# Text under study
-------------------------
College students graduating this month across the United States can expect to feel nostalgic, field questions about their futures, and owe a lot for the education they just received. Student financial aid expert Mark Kantrowitz recently calculated that student borrowers in the class of 2016 are set to have the highest level of debt yet, at $37,172, the Wall Street Journal reported this week. This is up from about $35,000 last year.

“It’s unfortunate that college costs are going up and the student aid, the grants, are not going up at the same rate on a per-student basis,” Kantrowitz, publisher and vice president of strategy at scholarship site Cappex, told the Journal last year. “College is becoming less and less affordable, though it’s still just as necessary.”

For the 2015-16 school year, the College Board estimated the average tuition and fees to be about $9,410 at four-year, in-state public institutions. Room and board was about $10,140 annually. To afford this, millennials have taken out loans that often leave them delaying buying houses or getting married.

But if you’re getting ready to get your diploma, don’t despair. The White House announced in an April blog post the rates of recent graduates defaulting on their loan payments or becoming delinquent for not paying regularly have fallen in recent years. Meanwhile, CBS News noted the average starting salary for recent graduates recently has increased to $43,000, according to data released in January by the Federal Reserve Bank of New York.

In any event, the class of 2016’s activism on the topic has already begun. Raleigh resident Maigan Kennedy went viral last month when she posted graduation photos where she posed with her student loan bills. She told Mashable that “the shoot was three parts comedy, two parts commentary on the difficulty of paying for education in the states.”
-------------------------
# Extracted material

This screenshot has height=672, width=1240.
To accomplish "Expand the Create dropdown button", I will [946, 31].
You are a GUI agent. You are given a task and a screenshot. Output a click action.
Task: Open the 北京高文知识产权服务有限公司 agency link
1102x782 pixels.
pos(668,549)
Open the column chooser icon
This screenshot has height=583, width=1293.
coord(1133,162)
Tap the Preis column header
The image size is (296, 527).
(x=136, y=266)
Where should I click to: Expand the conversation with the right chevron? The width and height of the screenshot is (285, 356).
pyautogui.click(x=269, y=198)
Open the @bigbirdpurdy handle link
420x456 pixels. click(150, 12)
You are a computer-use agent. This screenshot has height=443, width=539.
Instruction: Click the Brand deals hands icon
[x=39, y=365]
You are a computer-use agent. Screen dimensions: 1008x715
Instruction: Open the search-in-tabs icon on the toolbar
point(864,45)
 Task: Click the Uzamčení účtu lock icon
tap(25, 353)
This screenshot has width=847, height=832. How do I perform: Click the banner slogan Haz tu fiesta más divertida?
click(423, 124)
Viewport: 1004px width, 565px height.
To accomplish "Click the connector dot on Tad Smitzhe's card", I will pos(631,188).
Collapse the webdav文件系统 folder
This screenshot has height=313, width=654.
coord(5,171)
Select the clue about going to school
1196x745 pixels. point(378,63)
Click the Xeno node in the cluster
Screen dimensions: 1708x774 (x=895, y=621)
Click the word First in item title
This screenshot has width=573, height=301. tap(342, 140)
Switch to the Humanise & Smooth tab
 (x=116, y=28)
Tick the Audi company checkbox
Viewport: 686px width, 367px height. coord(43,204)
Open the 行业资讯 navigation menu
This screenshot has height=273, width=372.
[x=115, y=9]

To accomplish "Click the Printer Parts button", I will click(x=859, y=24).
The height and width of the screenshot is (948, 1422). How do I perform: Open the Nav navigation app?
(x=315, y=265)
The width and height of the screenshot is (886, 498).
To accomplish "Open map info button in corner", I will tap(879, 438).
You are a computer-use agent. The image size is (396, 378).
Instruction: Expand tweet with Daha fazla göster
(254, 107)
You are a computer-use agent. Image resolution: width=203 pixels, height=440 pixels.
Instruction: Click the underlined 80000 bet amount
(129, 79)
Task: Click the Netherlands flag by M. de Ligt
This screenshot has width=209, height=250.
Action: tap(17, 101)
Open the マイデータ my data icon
-------------------------
# How to complete this task
In the article on student loan debt, what average debt is the class of 2016 set to carry?

# Exercise output
$37,172